=== Your objective ===
Each entry must be restated exactly as it appears.

[Data excerpts]
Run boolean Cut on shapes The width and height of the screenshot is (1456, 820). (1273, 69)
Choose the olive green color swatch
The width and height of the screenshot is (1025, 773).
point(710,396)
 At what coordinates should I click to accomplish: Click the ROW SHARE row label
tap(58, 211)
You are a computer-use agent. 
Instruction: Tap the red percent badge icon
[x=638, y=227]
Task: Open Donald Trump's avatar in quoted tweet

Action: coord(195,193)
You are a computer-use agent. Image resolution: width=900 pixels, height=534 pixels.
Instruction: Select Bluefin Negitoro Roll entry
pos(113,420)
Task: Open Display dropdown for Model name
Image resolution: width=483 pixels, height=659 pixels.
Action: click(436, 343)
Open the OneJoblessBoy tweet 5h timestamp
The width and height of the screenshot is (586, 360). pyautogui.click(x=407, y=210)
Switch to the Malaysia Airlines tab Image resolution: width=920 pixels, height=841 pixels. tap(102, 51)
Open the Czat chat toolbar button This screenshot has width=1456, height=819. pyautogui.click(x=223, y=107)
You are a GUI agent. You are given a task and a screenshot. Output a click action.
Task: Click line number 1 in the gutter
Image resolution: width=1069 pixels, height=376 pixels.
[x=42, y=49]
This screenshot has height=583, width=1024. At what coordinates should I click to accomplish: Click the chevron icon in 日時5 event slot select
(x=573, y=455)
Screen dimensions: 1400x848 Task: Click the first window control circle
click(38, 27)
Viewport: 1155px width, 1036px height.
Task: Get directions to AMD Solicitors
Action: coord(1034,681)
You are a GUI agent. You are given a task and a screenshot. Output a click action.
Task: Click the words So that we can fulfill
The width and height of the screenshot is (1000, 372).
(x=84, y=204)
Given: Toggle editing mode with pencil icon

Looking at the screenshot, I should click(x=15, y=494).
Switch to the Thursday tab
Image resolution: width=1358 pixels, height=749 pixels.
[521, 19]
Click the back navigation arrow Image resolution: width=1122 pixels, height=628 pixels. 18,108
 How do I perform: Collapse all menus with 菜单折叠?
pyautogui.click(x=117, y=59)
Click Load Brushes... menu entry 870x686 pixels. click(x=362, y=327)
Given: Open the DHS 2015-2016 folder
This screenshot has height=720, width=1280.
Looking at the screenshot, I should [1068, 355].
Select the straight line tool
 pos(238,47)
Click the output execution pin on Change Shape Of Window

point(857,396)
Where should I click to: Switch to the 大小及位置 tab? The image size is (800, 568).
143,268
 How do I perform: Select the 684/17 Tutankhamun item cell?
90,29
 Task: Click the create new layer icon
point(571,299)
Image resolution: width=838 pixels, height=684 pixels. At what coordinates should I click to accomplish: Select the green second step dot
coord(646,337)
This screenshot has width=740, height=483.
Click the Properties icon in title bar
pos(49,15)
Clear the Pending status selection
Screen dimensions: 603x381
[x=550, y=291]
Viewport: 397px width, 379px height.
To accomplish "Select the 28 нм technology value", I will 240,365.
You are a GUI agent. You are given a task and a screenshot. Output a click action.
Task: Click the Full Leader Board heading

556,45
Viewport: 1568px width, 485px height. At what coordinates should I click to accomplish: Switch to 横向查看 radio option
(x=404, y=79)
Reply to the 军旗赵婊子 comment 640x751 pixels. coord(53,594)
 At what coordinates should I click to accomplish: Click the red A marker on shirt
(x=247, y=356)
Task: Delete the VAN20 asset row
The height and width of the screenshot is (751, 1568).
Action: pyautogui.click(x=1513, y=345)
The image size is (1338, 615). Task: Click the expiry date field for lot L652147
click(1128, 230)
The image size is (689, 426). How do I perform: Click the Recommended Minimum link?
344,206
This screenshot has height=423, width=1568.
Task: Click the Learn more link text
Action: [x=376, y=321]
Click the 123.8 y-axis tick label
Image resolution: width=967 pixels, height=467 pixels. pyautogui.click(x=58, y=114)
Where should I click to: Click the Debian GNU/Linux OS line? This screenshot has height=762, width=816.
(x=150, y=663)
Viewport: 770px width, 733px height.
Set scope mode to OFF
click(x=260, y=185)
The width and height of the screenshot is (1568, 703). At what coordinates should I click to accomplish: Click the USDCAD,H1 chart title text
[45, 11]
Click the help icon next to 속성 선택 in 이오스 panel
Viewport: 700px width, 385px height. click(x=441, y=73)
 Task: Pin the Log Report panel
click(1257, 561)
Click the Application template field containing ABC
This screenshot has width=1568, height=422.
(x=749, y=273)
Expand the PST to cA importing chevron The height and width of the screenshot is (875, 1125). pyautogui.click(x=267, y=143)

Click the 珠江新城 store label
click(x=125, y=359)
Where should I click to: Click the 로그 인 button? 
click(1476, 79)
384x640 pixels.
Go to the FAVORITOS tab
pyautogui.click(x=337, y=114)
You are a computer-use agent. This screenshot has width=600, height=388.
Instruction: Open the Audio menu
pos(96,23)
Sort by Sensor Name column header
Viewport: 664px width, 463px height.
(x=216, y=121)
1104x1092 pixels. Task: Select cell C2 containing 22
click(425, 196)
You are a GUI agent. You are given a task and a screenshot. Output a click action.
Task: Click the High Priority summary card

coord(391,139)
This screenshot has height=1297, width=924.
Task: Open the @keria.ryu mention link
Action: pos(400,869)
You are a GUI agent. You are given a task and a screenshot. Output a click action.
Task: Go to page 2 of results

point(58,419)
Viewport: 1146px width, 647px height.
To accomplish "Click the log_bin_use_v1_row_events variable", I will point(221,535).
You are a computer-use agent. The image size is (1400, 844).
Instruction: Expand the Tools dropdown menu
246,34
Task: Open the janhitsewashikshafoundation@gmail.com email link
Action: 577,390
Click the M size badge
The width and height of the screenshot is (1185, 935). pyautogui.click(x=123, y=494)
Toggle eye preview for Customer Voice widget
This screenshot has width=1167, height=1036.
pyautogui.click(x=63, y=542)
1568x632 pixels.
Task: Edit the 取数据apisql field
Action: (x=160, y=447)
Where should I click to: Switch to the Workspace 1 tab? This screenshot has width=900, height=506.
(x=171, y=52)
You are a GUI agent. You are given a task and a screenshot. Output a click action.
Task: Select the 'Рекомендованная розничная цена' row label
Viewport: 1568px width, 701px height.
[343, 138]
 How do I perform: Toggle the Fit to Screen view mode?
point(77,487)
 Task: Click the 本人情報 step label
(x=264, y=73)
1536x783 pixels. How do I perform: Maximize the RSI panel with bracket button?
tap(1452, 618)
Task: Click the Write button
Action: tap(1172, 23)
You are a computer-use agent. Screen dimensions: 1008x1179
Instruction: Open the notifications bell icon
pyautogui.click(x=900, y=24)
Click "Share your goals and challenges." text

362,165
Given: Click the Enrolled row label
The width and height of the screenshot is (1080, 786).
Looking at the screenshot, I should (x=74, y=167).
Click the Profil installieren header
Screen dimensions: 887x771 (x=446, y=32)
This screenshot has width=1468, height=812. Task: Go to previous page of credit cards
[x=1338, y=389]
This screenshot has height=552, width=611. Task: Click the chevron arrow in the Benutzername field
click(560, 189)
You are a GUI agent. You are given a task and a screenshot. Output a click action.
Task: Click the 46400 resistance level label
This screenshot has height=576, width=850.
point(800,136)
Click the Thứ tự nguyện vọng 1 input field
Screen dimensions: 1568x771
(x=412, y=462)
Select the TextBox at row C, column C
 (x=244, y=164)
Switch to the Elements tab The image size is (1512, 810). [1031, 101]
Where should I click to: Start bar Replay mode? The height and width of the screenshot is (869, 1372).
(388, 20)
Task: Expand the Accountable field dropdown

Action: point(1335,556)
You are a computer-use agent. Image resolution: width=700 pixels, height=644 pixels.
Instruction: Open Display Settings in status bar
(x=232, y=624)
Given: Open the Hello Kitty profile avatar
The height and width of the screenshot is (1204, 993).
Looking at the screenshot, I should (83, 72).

=== Output of the exercise ===
Run boolean Cut on shapes The width and height of the screenshot is (1456, 820). (1273, 69)
Choose the olive green color swatch
The width and height of the screenshot is (1025, 773).
point(710,396)
 At what coordinates should I click to accomplish: Click the ROW SHARE row label
tap(58, 211)
You are a computer-use agent. 
Instruction: Tap the red percent badge icon
[x=638, y=227]
Task: Open Donald Trump's avatar in quoted tweet

Action: coord(195,193)
You are a computer-use agent. Image resolution: width=900 pixels, height=534 pixels.
Instruction: Select Bluefin Negitoro Roll entry
pos(113,420)
Task: Open Display dropdown for Model name
Image resolution: width=483 pixels, height=659 pixels.
Action: click(436, 343)
Open the OneJoblessBoy tweet 5h timestamp
The width and height of the screenshot is (586, 360). pyautogui.click(x=407, y=210)
Switch to the Malaysia Airlines tab Image resolution: width=920 pixels, height=841 pixels. tap(102, 51)
Open the Czat chat toolbar button This screenshot has width=1456, height=819. pyautogui.click(x=223, y=107)
You are a GUI agent. You are given a task and a screenshot. Output a click action.
Task: Click line number 1 in the gutter
Image resolution: width=1069 pixels, height=376 pixels.
[x=42, y=49]
This screenshot has height=583, width=1024. At what coordinates should I click to accomplish: Click the chevron icon in 日時5 event slot select
(x=573, y=455)
Screen dimensions: 1400x848 Task: Click the first window control circle
click(38, 27)
Viewport: 1155px width, 1036px height.
Task: Get directions to AMD Solicitors
Action: coord(1034,681)
You are a GUI agent. You are given a task and a screenshot. Output a click action.
Task: Click the words So that we can fulfill
The width and height of the screenshot is (1000, 372).
(x=84, y=204)
Given: Toggle editing mode with pencil icon

Looking at the screenshot, I should click(x=15, y=494).
Switch to the Thursday tab
Image resolution: width=1358 pixels, height=749 pixels.
[521, 19]
Click the back navigation arrow Image resolution: width=1122 pixels, height=628 pixels. 18,108
 How do I perform: Collapse all menus with 菜单折叠?
pyautogui.click(x=117, y=59)
Click Load Brushes... menu entry 870x686 pixels. click(x=362, y=327)
Given: Open the DHS 2015-2016 folder
This screenshot has height=720, width=1280.
Looking at the screenshot, I should [1068, 355].
Select the straight line tool
 pos(238,47)
Click the output execution pin on Change Shape Of Window

point(857,396)
Where should I click to: Switch to the 大小及位置 tab? The image size is (800, 568).
143,268
 How do I perform: Select the 684/17 Tutankhamun item cell?
90,29
 Task: Click the create new layer icon
point(571,299)
Image resolution: width=838 pixels, height=684 pixels. At what coordinates should I click to accomplish: Select the green second step dot
coord(646,337)
This screenshot has width=740, height=483.
Click the Properties icon in title bar
pos(49,15)
Clear the Pending status selection
Screen dimensions: 603x381
[x=550, y=291]
Viewport: 397px width, 379px height.
To accomplish "Select the 28 нм technology value", I will 240,365.
You are a GUI agent. You are given a task and a screenshot. Output a click action.
Task: Click the Full Leader Board heading

556,45
Viewport: 1568px width, 485px height. At what coordinates should I click to accomplish: Switch to 横向查看 radio option
(x=404, y=79)
Reply to the 军旗赵婊子 comment 640x751 pixels. coord(53,594)
 At what coordinates should I click to accomplish: Click the red A marker on shirt
(x=247, y=356)
Task: Delete the VAN20 asset row
The height and width of the screenshot is (751, 1568).
Action: pyautogui.click(x=1513, y=345)
The image size is (1338, 615). Task: Click the expiry date field for lot L652147
click(1128, 230)
The image size is (689, 426). How do I perform: Click the Recommended Minimum link?
344,206
This screenshot has height=423, width=1568.
Task: Click the Learn more link text
Action: [x=376, y=321]
Click the 123.8 y-axis tick label
Image resolution: width=967 pixels, height=467 pixels. pyautogui.click(x=58, y=114)
Where should I click to: Click the Debian GNU/Linux OS line? This screenshot has height=762, width=816.
(x=150, y=663)
Viewport: 770px width, 733px height.
Set scope mode to OFF
click(x=260, y=185)
The width and height of the screenshot is (1568, 703). At what coordinates should I click to accomplish: Click the USDCAD,H1 chart title text
[45, 11]
Click the help icon next to 속성 선택 in 이오스 panel
Viewport: 700px width, 385px height. click(x=441, y=73)
 Task: Pin the Log Report panel
click(1257, 561)
Click the Application template field containing ABC
This screenshot has width=1568, height=422.
(x=749, y=273)
Expand the PST to cA importing chevron The height and width of the screenshot is (875, 1125). pyautogui.click(x=267, y=143)

Click the 珠江新城 store label
click(x=125, y=359)
Where should I click to: Click the 로그 인 button? 
click(1476, 79)
384x640 pixels.
Go to the FAVORITOS tab
pyautogui.click(x=337, y=114)
You are a computer-use agent. This screenshot has width=600, height=388.
Instruction: Open the Audio menu
pos(96,23)
Sort by Sensor Name column header
Viewport: 664px width, 463px height.
(x=216, y=121)
1104x1092 pixels. Task: Select cell C2 containing 22
click(425, 196)
You are a GUI agent. You are given a task and a screenshot. Output a click action.
Task: Click the High Priority summary card

coord(391,139)
This screenshot has height=1297, width=924.
Task: Open the @keria.ryu mention link
Action: pos(400,869)
You are a GUI agent. You are given a task and a screenshot. Output a click action.
Task: Go to page 2 of results

point(58,419)
Viewport: 1146px width, 647px height.
To accomplish "Click the log_bin_use_v1_row_events variable", I will point(221,535).
You are a computer-use agent. The image size is (1400, 844).
Instruction: Expand the Tools dropdown menu
246,34
Task: Open the janhitsewashikshafoundation@gmail.com email link
Action: 577,390
Click the M size badge
The width and height of the screenshot is (1185, 935). pyautogui.click(x=123, y=494)
Toggle eye preview for Customer Voice widget
This screenshot has width=1167, height=1036.
pyautogui.click(x=63, y=542)
1568x632 pixels.
Task: Edit the 取数据apisql field
Action: (x=160, y=447)
Where should I click to: Switch to the Workspace 1 tab? This screenshot has width=900, height=506.
(x=171, y=52)
You are a GUI agent. You are given a task and a screenshot. Output a click action.
Task: Select the 'Рекомендованная розничная цена' row label
Viewport: 1568px width, 701px height.
[343, 138]
 How do I perform: Toggle the Fit to Screen view mode?
point(77,487)
 Task: Click the 本人情報 step label
(x=264, y=73)
1536x783 pixels. How do I perform: Maximize the RSI panel with bracket button?
tap(1452, 618)
Task: Click the Write button
Action: tap(1172, 23)
You are a computer-use agent. Screen dimensions: 1008x1179
Instruction: Open the notifications bell icon
pyautogui.click(x=900, y=24)
Click "Share your goals and challenges." text

362,165
Given: Click the Enrolled row label
The width and height of the screenshot is (1080, 786).
Looking at the screenshot, I should (x=74, y=167).
Click the Profil installieren header
Screen dimensions: 887x771 (x=446, y=32)
This screenshot has width=1468, height=812. Task: Go to previous page of credit cards
[x=1338, y=389]
This screenshot has height=552, width=611. Task: Click the chevron arrow in the Benutzername field
click(560, 189)
You are a GUI agent. You are given a task and a screenshot. Output a click action.
Task: Click the 46400 resistance level label
This screenshot has height=576, width=850.
point(800,136)
Click the Thứ tự nguyện vọng 1 input field
Screen dimensions: 1568x771
(x=412, y=462)
Select the TextBox at row C, column C
 (x=244, y=164)
Switch to the Elements tab The image size is (1512, 810). [1031, 101]
Where should I click to: Start bar Replay mode? The height and width of the screenshot is (869, 1372).
(388, 20)
Task: Expand the Accountable field dropdown

Action: point(1335,556)
You are a computer-use agent. Image resolution: width=700 pixels, height=644 pixels.
Instruction: Open Display Settings in status bar
(x=232, y=624)
Given: Open the Hello Kitty profile avatar
The height and width of the screenshot is (1204, 993).
Looking at the screenshot, I should (83, 72).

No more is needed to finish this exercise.